Exercise description:
In the text below on carbon brushes and brush holders, what does the shunt of braided copper wire relieve the spring of?

Text passage:
Fig. 337.—Westinghouse brush holder. It is made of brass, cast in one piece, and of standard sliding type with a shunt of braided copper wire directly connected to a clamp on each brush and to the solid portion of the holder, where it is held by a screw. This shunt relieves the spring of heavy currents. The holder is so arranged as to be easily accessible for adjustment, cleaning and renewal of carbons. Proper tension is provided by spiral strap springs so mounted as to eliminate friction and give uniform pressure over a wide working range. The spring tension is readily adjusted by a simple ratchet arrangement.
Ques. What is the chief merit of carbon brushes?
Ans. They give less sparking than other types.
Ques. How has the construction of carbon brushes been varied?
Ans. Since, for minimum sparking, it is only necessary that the brush have high resistance in the region near its edge, attempts have been made to increase the conductivity of the other portions by combining with the carbon, copper sheets or wires.
Ques. What are the objections to carbon brushes?
Ans. They are easily broken and not being flexible, vibration, or any roughness of the commutator will cause bad contact.

Information provided:
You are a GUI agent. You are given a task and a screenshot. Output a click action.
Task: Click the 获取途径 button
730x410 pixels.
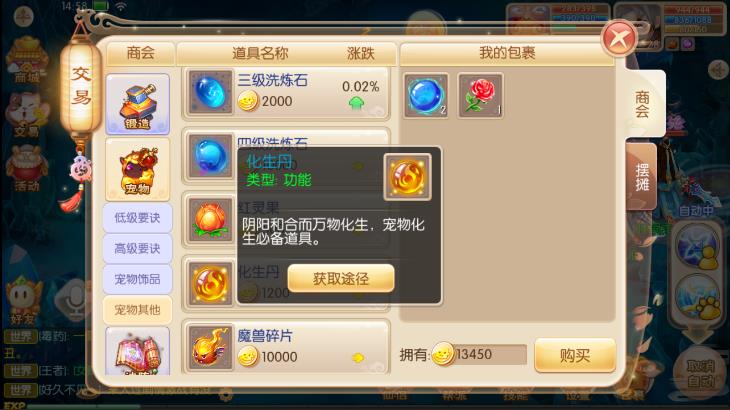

Worked answer:
Heavy currents.